Le problème ne vient pas des juges de la Cour suprême, mais des pièges de la loi d’amnistie

Le probleme ne vient pas des juges de la Cour

La décision de la Cour suprême de déclarer le délit de détournement de fonds des personnes condamnées par le processus comme non amnistié prévoit une longue guerre judiciaire contre la loi d’amnistie, tant en Espagne que dans l’UE.

La Chambre pénale de la Cour suprême, présidée par Manuel Marchenaa déclaré que le délit de détournement de fonds pour lequel ils ont été condamnés Oriol Junqueras et les anciens conseillers Raúl Romeva, Jordi Turull et Dolors Bassa Cela n’a pas sa place dans la loi d’amnistie puisque l’accusé a obtenu un avantage personnel en ne payant pas de sa poche les dépenses générées par le processus et en recourant pour cela aux fonds publics.

Dans le même esprit, le magistrat Pablo Llarena n’a déclaré aucune amnistie pour le délit de détournement de fonds, punissable sous sa forme aggravée de huit ans de prison et d’interdiction de vingt ans, pour Carles Puigdemont et les anciens conseillers Antoni Comin et Lluis Puig.

Dans la même résolution, Llarena a décidé de maintenir les mandats d’arrêt nationaux, ce qui impliquerait que Puigdemont serait immédiatement arrêté dès son entrée sur le territoire espagnol et emprisonné presque en toute sécurité, compte tenu de la gravité de son crime et de la peine qui y est associée.

Dans ses résolutions, la Cour suprême a avancé des arguments qui soutiennent l’éventuelle inconstitutionnalité de la loi d’amnistie, elle a invoqué les critiques de la Commission de Venise à l’égard de la loi et elle a soutenu les critères de la procédure des procureurs contre l’avis du procureur général. Álvaro García Ortizet a maintenu la disqualification de Oriol Junqueras et de Dolors Bassa jusqu’en 2031, et Raúl Romeva jusqu’en 2030.

La Cour suprême a également déclaré qu’« il est particulièrement difficile de concilier les efforts de l’UE visant à éliminer les marges d’impunité des malfaiteurs avec la volonté du législateur espagnol de accorder un traitement exceptionnel et personnalisé aux crimes d’une gravité particulière du simple fait d’avoir été commis par des dirigeants politiques spécifiques et dans une certaine période historique. « Le législateur a jugé nécessaire d’ouvrir une parenthèse sur cent ans de jurisprudence et de le faire pour des faits et des protagonistes bien précis. »

Les réactions ne se sont pas fait attendre. Le milieu médiatique de la Moncloa a accusé les juges de la Cour suprême de refuser d’appliquer la volonté du législateur, et Carles Puigdemont a qualifié les magistrats de « Toga Nostra ». Le PSOE, pour sa part, a déclaré « respecter » la décision des juges, mais a également exprimé son « désaccord » et sa « surprise » face aux « considérations politiques surprenantes et inutiles ».

Personne au gouvernement ou au PSOE ne peut être trompé.
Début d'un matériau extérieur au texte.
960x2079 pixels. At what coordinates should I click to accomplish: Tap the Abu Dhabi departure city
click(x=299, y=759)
La loi d’amnistie a été dès le premier jour une norme trompeuse dont l’objectif n’était pas celui déclaré, la réconciliation de la société catalane, mais pour garantir à Pedro Sánchez les voix dont il avait besoin pour prêter serment en tant que président.

En outre, il s’agit d’une règle très difficile à insérer dans la Constitution, écrite en grande partie par les criminels eux-mêmes qui allaient être graciés, et légalement soutenue par des épingles pour dissimuler le fait qu’il s’agit d’un octroi capricieux d’un privilège politique. des politiciens spécifiques dans une période de temps arbitraire et pour des crimes sélectionnés de manière ponctuelle.
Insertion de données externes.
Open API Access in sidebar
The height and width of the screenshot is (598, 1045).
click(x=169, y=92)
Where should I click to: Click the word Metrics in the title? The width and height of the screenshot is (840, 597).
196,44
La Cour suprême va jusqu’à signaler au gouvernement l’une de ses nombreuses erreurs dans la rédaction de la loi lorsqu’elle rappelle que rien n’empêchait le législateur d’accorder l’amnistie pour tout type de détournement de fonds, y compris celui qui génère un bénéfice personnel pour le détourneur de fonds. C’est-à-dire qu’il reproche au gouvernement d’avoir lui-même ouvert la porte à la non-amnistie pour le crime le plus grave pour lequel les dirigeants du processus ont été condamnés.

Mais quelle autre option le gouvernement avait-il s’il voulait éviter le reproche de l’UE pour cette grâce générale pour l’un des crimes les plus punis par les institutions européennes, celui du détournement de fonds publics ?
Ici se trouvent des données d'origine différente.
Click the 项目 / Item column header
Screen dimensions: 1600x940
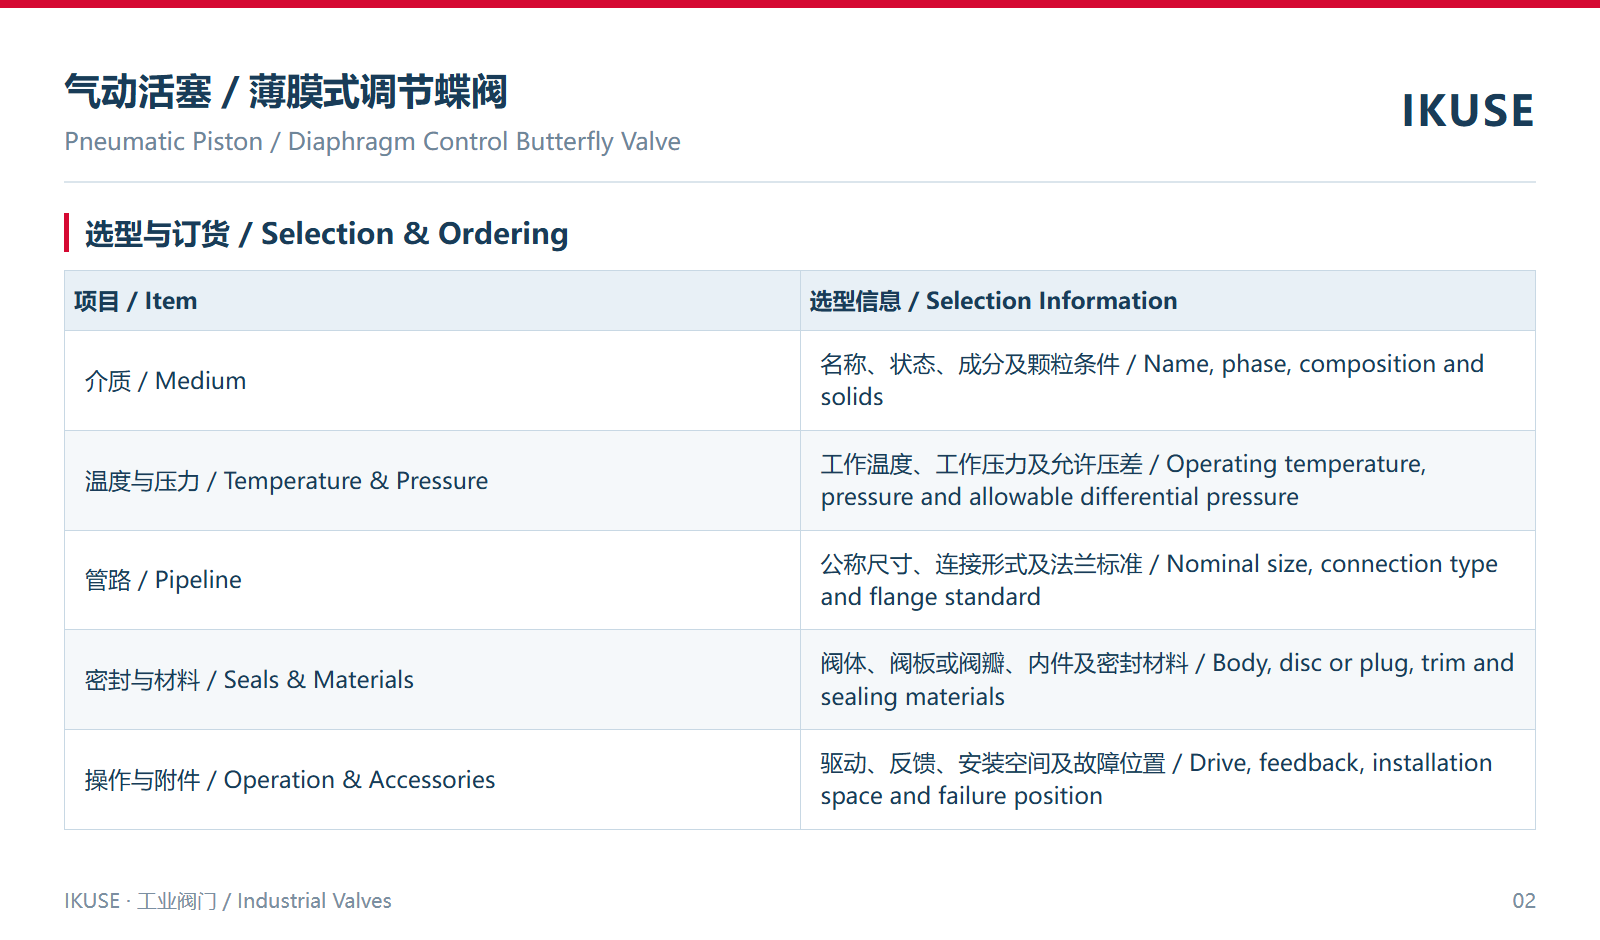(x=432, y=301)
C’est cet équilibre entre des choses impossibles qui a facilité les décisions de la Cour suprême, et non une « tentative fantomatique des juges » de supplanter la volonté du législateur. Et le gouvernement doit maintenant faire face aux conséquences de ses décisions et s’engager dans une bataille juridique, tant en Espagne qu’au sein de l’UE, à l’issue incertaine et au calendrier aléatoire.